For those of you unfamiliar, [dynamic
programming](https://en.wikipedia.org/wiki/Dynamic_programming) is an
algorithmic technique where you solve a problem by building up some
kind of intermediate data structure to reduce redundant work. This can
sometimes turn exponential-time algoritms into polynomial-time ones.
One classical example of a problem requiring dynamic programming for
manageable run-times is the longest common subsequence problem.

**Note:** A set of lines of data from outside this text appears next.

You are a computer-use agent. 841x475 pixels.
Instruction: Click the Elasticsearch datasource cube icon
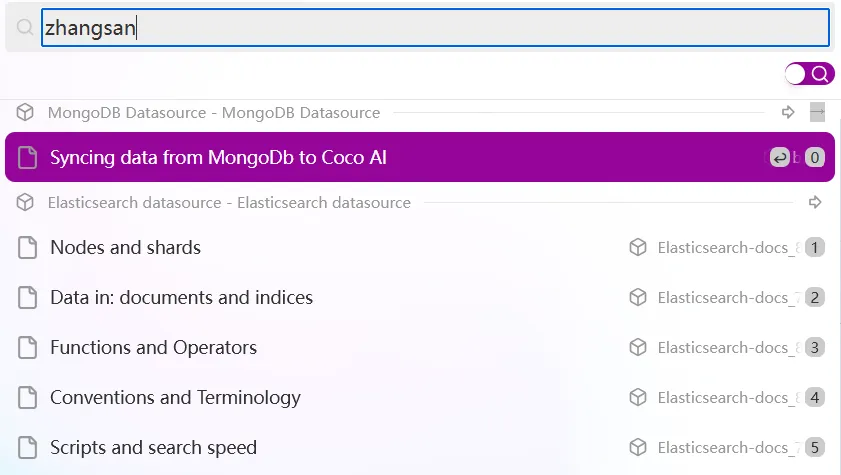(25, 203)
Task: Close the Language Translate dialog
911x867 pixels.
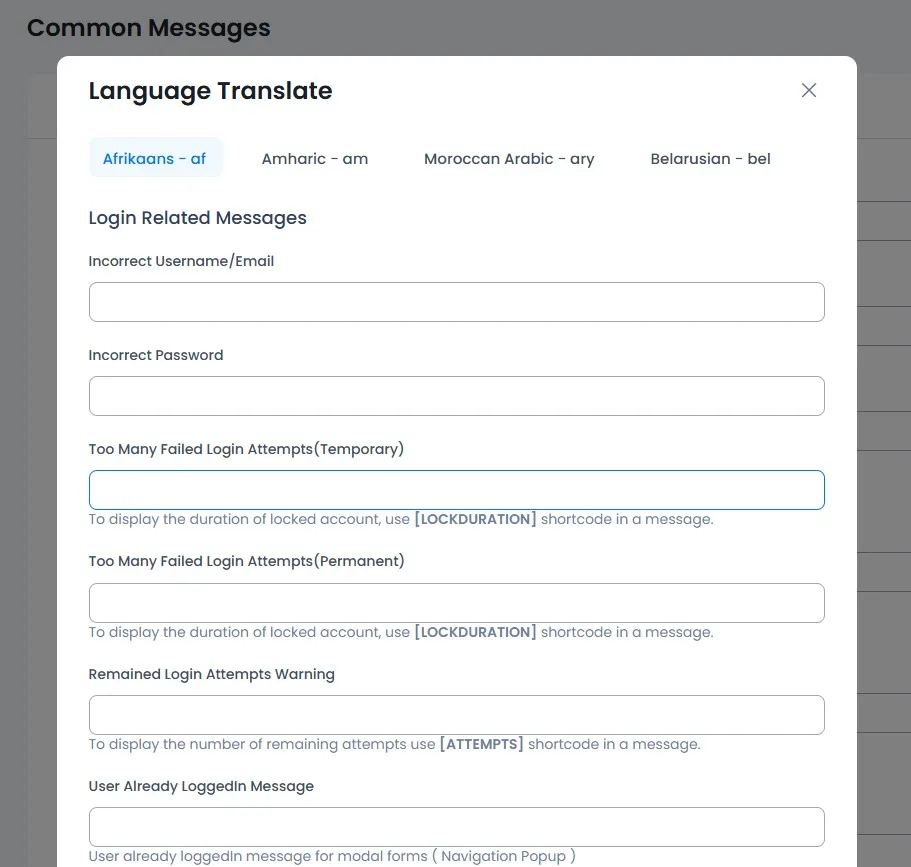Action: tap(808, 90)
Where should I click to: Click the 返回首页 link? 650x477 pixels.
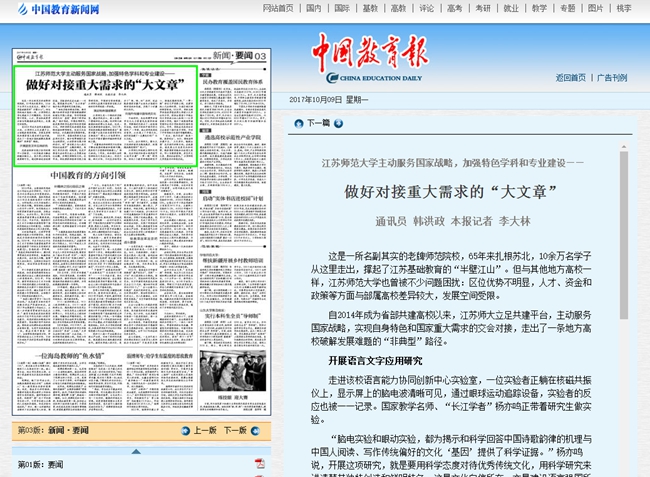(x=570, y=78)
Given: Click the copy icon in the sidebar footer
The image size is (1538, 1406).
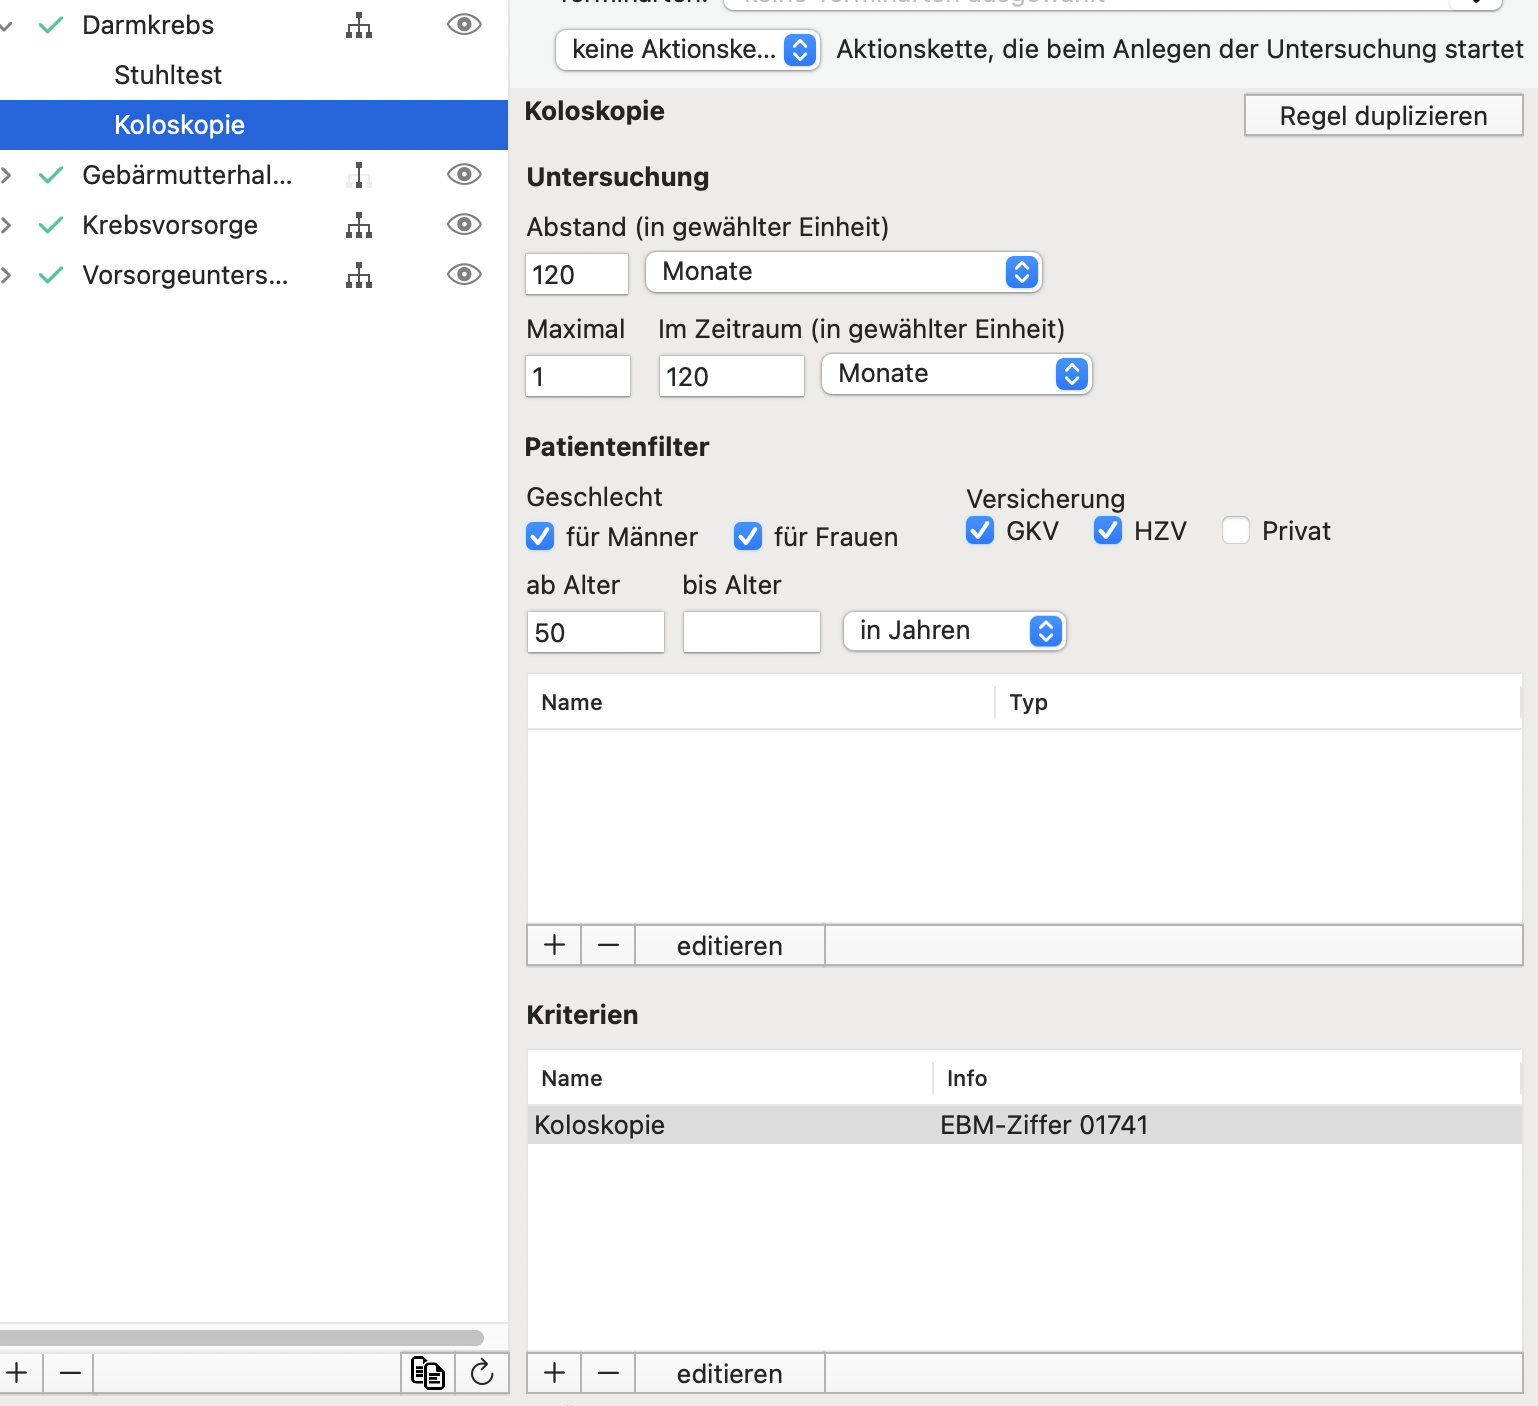Looking at the screenshot, I should [x=428, y=1373].
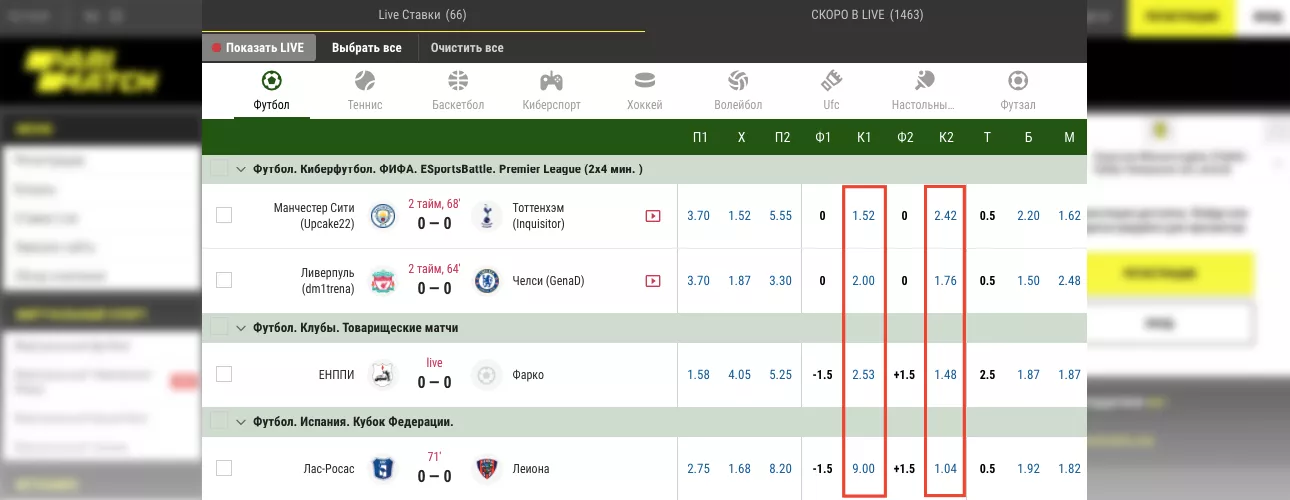Select the Basketball sport icon

pyautogui.click(x=458, y=81)
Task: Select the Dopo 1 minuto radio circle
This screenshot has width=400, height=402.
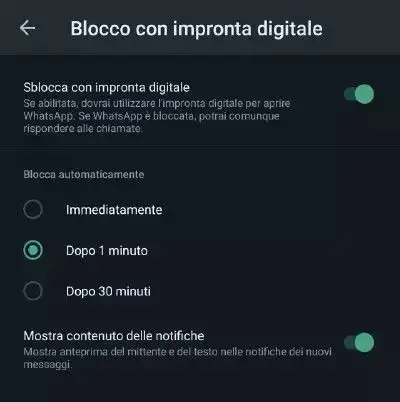Action: pos(33,250)
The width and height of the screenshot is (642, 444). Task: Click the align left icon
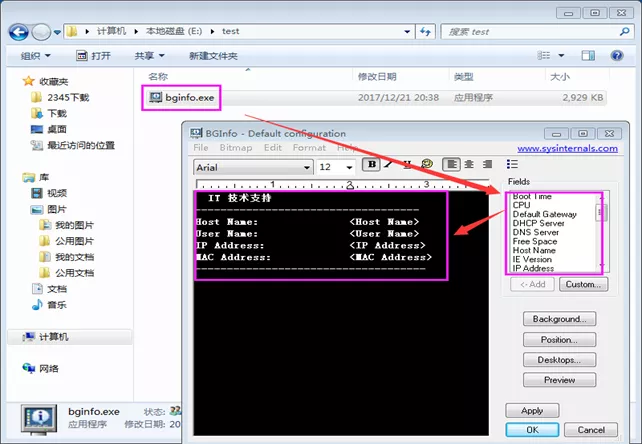pyautogui.click(x=451, y=165)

This
problem takes two inputs $A$ and $B$, and returns the length of the
longest subsequence of elements in both $A$ and $B$. Recall that a
subsequence $L$ of a sequence $S$ is a sequence of items
$\{s_{i_0},s_{i_1},\ldots,s_{i_n}\}$ where each $s_{i_n} \in S$ and
$i_{m+1} > i_m$ for all $m \in \{i_0, \ldots, i_n\}$. This differs
from the longest common substring problem (a trivially polynomial
algorithm) in that the items in $L$ need not be contiguous in $S$.
For example, the longest common subsequence of `"babba"` and `"abca"`
Fis `"aba"`, so our algorithm should return 3.
In an imperative programming language like C, a naïve programming
solution might be [^1].
```c
/* Returns length of LCS for X[0..m-1], Y[0..n-1] */
int lcs( char *X, char *Y, int m, int n )
{
if (m == 0 || n == 0)
return 0;
if (X[m-1] == Y[n-1])
return 1 + lcs(X, Y, m-1, n-1);
else
return max(lcs(X, Y, m, n-1), lcs(X, Y, m-1, n));
}
```
We can write a similar implementation in Haskell. Instead of iterating
backwards, we'll iterate forwards.
> naiveLCS :: String -> String -> Int
> naiveLCS [] _ = 0
> naiveLCS _ [] = 0
> naiveLCS (x:xs) (y:ys)
> | x == y = 1 + naiveLCS xs ys
> | otherwise = max (naiveLCS (x:xs) ys) (naiveLCS xs (y:ys))
These implementations both have a runtime of $O\left( n 2^m \right)$
given inputs of length $m$ and $n$.
This post is Literate Haskell. You can download this
[file](https://github.com/tathougies/travis-athougies-blog/blob/master/site-content/posts/2018-05-05-dynamic-programming-is-recursion.lhs)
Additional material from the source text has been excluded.